66 krwiodawców oddało krew podczas akcji, która odbyła się dziś (10.05) w Łukowej w powiecie biłgorajskim. Przekroczona została liczba 4 tysięcy donacji w gminie Łukowa.
Czterotysięcznym dawcą okazał się Marcin Rój. – Bycie honorowym dawcą krwi to realizacja nakazu serca – przyznaje. – Oddaję krew od 5-6 lat. Być może w ten sposób uratuję komuś życie. W tych ciężkich czasach krew jest cały czas potrzebna w szpitalach. Chciałbym, żeby moje córki też oddawały krew i brały przykład z rodziców.
Łukowa jest pod względem krwiodawstwa fenomenem na skalę województwa lubelskiego. Występują tam częściej niż gdzie indziej rzadkie grupy krwi jak 0Rh- i ARh-. A chętnych do oddawania krwi jest zwykle bardzo wielu.
Akcja obyła się z zachowaniem wymogów sanitarnych. Jej organizatorami akcji były: Klub Honorowych Dawców Krwi im. ks. Marka Sobiłło przy OSP w Łukowej oraz Regionalne Centrum Krwiodawstwa i Krwiolecznictwa w Lublinie.
Terenowe akcje poboru krwi odbyły się w ten weekend w kilku miejscowościach naszego regionu.
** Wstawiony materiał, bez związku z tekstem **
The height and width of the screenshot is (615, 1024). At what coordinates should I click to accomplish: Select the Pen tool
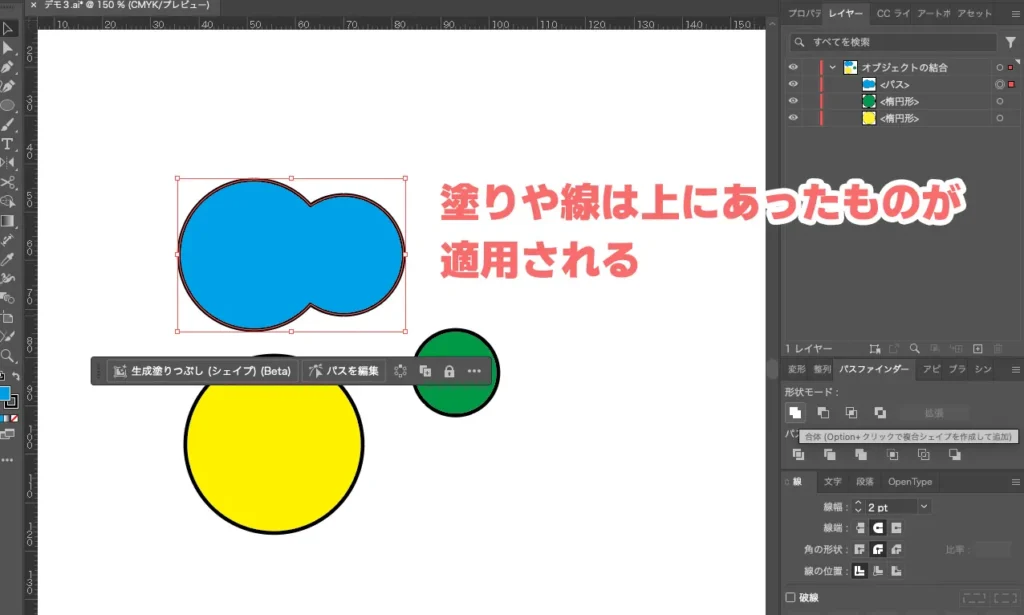(x=8, y=65)
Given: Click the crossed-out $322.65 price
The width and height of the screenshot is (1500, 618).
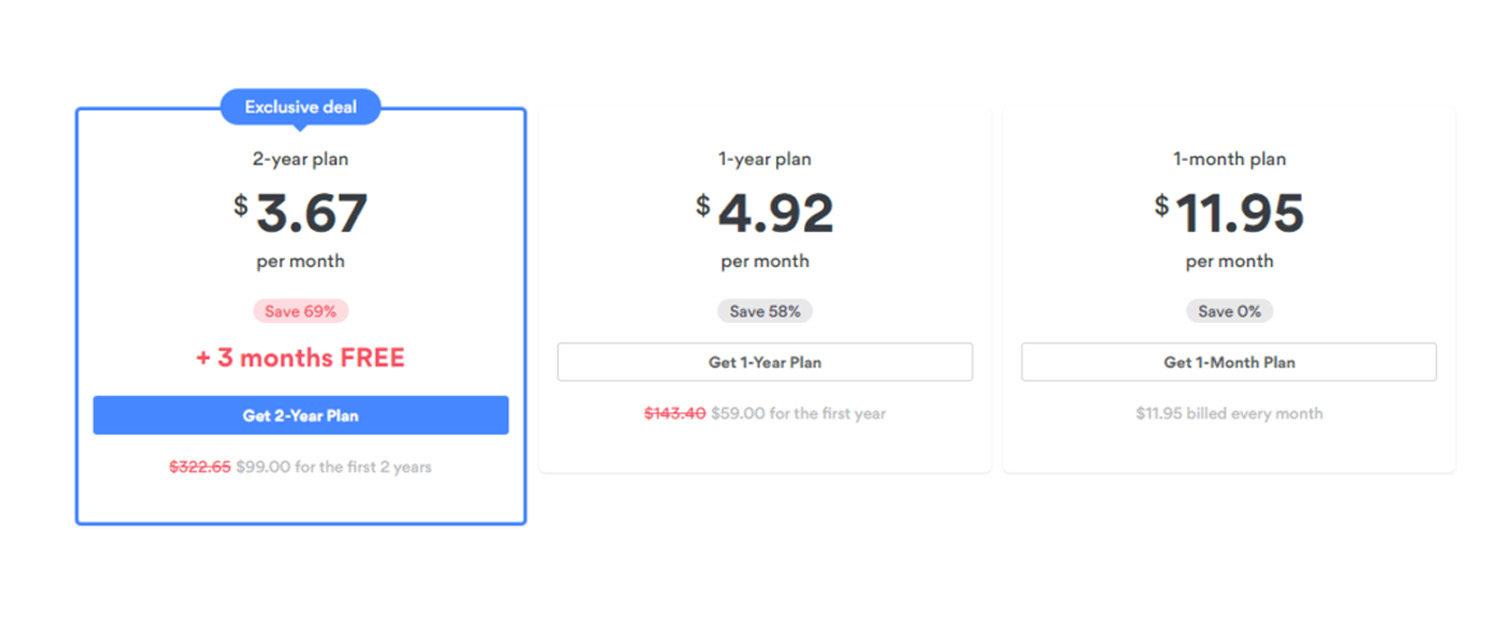Looking at the screenshot, I should click(200, 467).
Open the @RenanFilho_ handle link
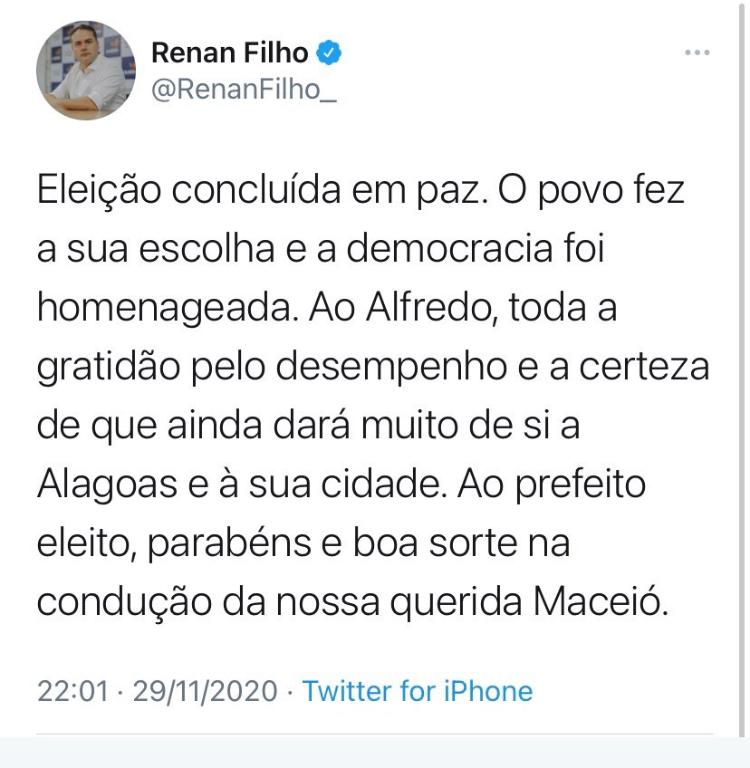Screen dimensions: 750x768 pyautogui.click(x=244, y=90)
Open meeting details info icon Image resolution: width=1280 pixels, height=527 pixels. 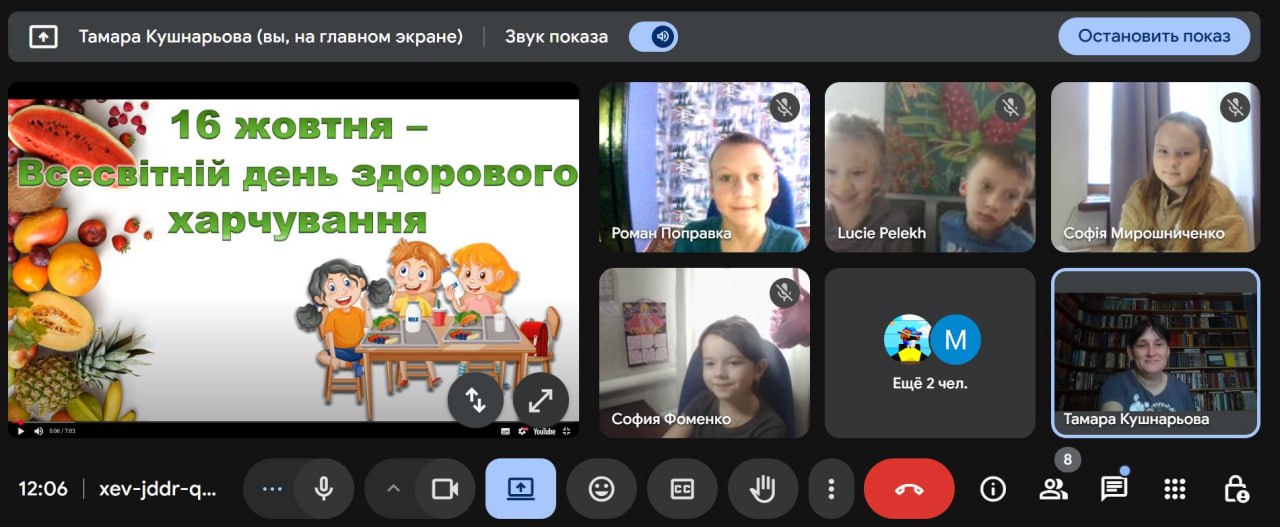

To szansa na zwiększenie zapasów tego cennego leku, które się kurczą. Gdy w Polsce zarejestrowano pierwsze przypadki zakażenia koronawirusem, liczba honorowych dawców krwi znacząco zmalała. Obecnie rośnie zapotrzebowanie na krew ze względu na to, że szpitale wznawiają planowe zabiegi.
W Lubelskiem najbardziej brakuje krwi grup ARh+ i ARh- oraz 0Rh+ i 0Rh-.